Should I use double or float?
Asked Answered
P

11

105

What are the advantages and disadvantages of using one instead of the other in C++?

Pinole answered 2/7, 2009 at 13:53 Comment(1)
Has anyone tried making an array of floats and an array of doubles and see if indeed there are 4 bytes between members on floats and 8 bytes between members on doubles? It's possible that a 64bit compiler/computer might still reserve 8 bytes per member for floats even though they don't need that much.Cornell
G
108

If you want to know the true answer, you should read What Every Computer Scientist Should Know About Floating-Point Arithmetic.

In short, although double allows for higher precision in its representation, for certain calculations it would produce larger errors. The "right" choice is: use as much precision as you need but not more and choose the right algorithm.
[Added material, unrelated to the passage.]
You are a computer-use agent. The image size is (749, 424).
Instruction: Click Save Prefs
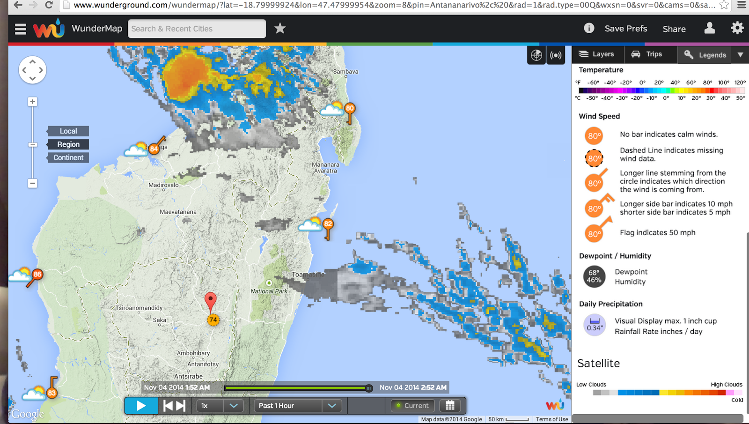point(626,29)
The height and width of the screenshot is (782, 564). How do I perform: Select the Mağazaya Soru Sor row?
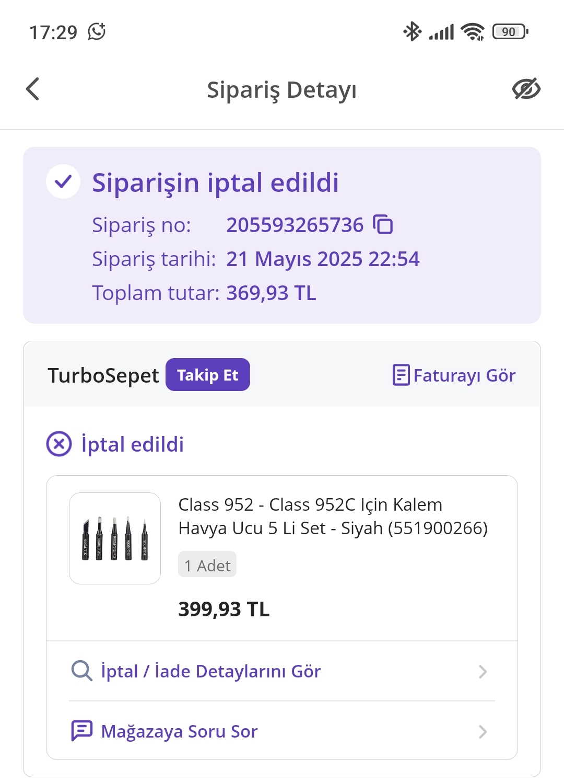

Many compilers do extended floating point math in "non-strict" mode anyway (i.e. use a wider floating point type available in hardware, e.g. 80-bits and 128-bits floating), this should be taken into account as well. In practice, you can hardly see any difference in speed -- they are natives to hardware anyway.

Gabbey answered 2/7, 2009 at 14:1 Comment(7)
Yes. With modern CPUs prefetching larger and larger chunks of memory, parallel numerical processing units and pipelined architectures, the speed issue is really not an issue. If you're dealing with huge quantities of numbers, than perhaps the size difference between a 4-byte float and an 8-byte double might make a difference in memory footprint.Titicaca
Well SSE (or any vertor floating point unit) will be able to process twice the number of flops in single precision compared to double precision. If you are doing just x87 (or any scalar) floating point then it probably won't matter.Eddings
@Greg Rogers: compilers are not that smart at this moment. Unless you are writing raw assembly, it don't have large different. And yes, this may change as the compiler evolves.Gabbey
An additional notes: If you have absoluatly no idea what the data look like (or just have no clue at all the maths in the links), just use double -- it is safer in most case.Gabbey
@jokoon, there is nothing simple in floating point and the whole precision/numerical stability problem area.Parahydrogen
can you see the difference in speed in GPUs?Secondbest
"double would produce larger errors"? Had a look at the (1991) paper, and unless I misread, he's talking about the rounding error can be higher with a greater β ; but β is not the mantissa (precision p in the doc) it's the base... and both double and float have β = 2.Multicolored
R
56

Unless you have some specific reason to do otherwise, use double.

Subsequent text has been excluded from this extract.